Quoted passage:
★ ★ ★

Date of Award

Spring 2021

Degree Type



Moore School of Business

Director of Thesis

Robert Hartwig

Second Reader

Gregory Niehaus


Insurance and hedging instruments can help corporations manage many of the operational and financial risks they face. Yet, additional complexities are introduced now that many risks are increasingly interdependent and thus strongly correlated, making them more challenging to manage. Few risks illustrate this challenge better than cyber risk.

This thesis will focus on the increasing attention that the management of cyber risks receives in corporations, institutions and industries, and the role that insurance and risk management strategies play in mitigating this risk. The decision to focus on cyber risks—and the financing and management of those risks—is directly related to the exponential increase in cyber threats throughout the global economy. Thirty years ago, few would have predicted the magnitude of damage that cyber-attacks would routinely inflict upon organizations of all sizes—with the potential for far more severe losses looming ever larger. The rapid evolution and escalation of cyber threats—along with their ubiquitous nature—has led to a comprehensive reassessment of how organizations manage risks of all types. Insurers have been meeting the changing risk management needs of these organizations through innovations in product design, which now commonly include elements of loss control and post-event mitigation—in addition to traditional loss financing.

This thesis begins with a historical review of cyber threats and proceeds to examine the varied nature of cyber threats impacting several key industries. Data on major attacks for each industry examined in this thesis were researched, collected and analyzed, and are displayed in the database included in the appendix to this paper. For the discussion of early-stage cyber threats, I will trace the evolution of cyber threats from relatively simplistic denial-of-service attacks, to early computer viruses, to phishing emails, and to the multiplicity of sophisticated threats seen today, such as ransomware. The objective is to provide those who are unfamiliar with cyber risk (i.e., students or other professionals) with an increased awareness of the threats, as well as an understanding of how organizations can mitigate such threats.

★ ★ ★

Aim of the exercise:
Do these statements agree with the thesis abstract? For each, answer yes or no and quote the words that decide it.
1. The thesis follows cyber threats from denial-of-service attacks through to ransomware.
2. The data on major attacks are shown in a database in the appendix.
3. The thesis is written mainly for experts already familiar with cyber risk.
The material below has no connection to the thesis abstract above.

Stored data:
★ ★ ★

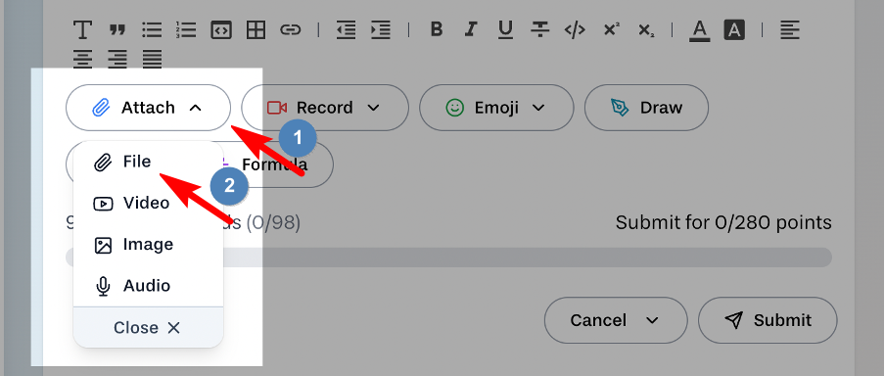Submit the response
Image resolution: width=885 pixels, height=376 pixels.
768,320
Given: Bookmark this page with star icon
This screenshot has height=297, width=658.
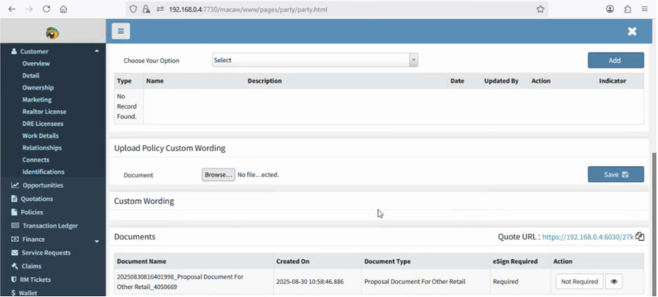Looking at the screenshot, I should pyautogui.click(x=540, y=9).
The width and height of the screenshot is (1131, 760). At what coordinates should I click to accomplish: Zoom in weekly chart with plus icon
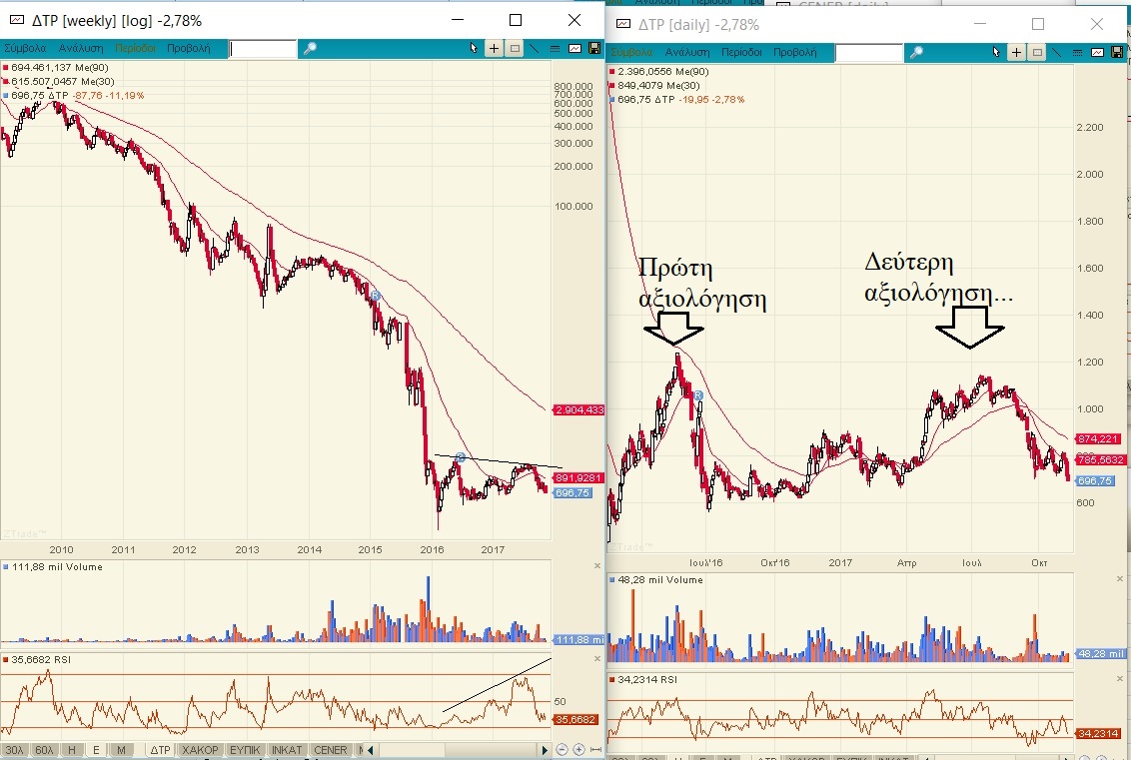click(x=578, y=749)
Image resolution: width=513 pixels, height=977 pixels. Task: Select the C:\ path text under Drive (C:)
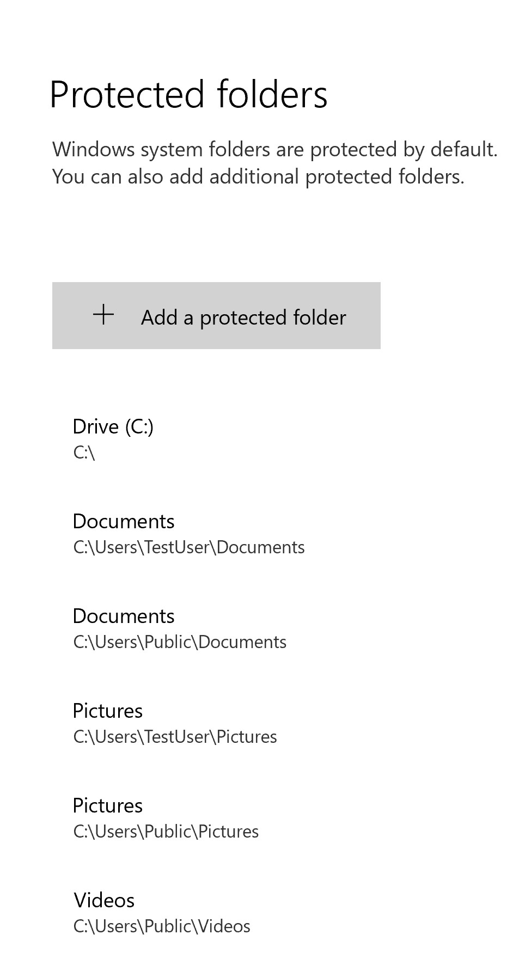[84, 451]
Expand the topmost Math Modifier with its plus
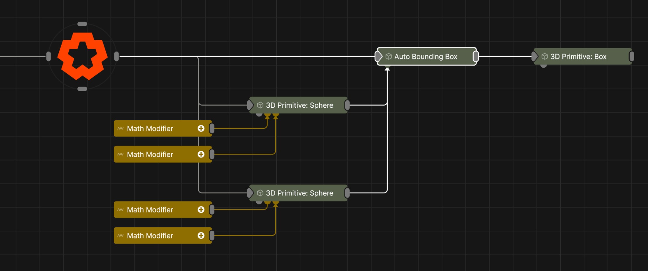The image size is (648, 271). click(x=201, y=128)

★ ★ ★

Result below:
1. Yes: "I will trace the evolution of cyber threats from relatively simplistic denial-of-service attacks, to early computer viruses, to phishing emails, and to the multiplicity of sophisticated threats seen today, such as ransomware."
2. Yes: "are displayed in the database included in the appendix to this paper"
3. No: "The objective is to provide those who are unfamiliar with cyber risk (i.e., students or other professionals) with an increased awareness of the threats"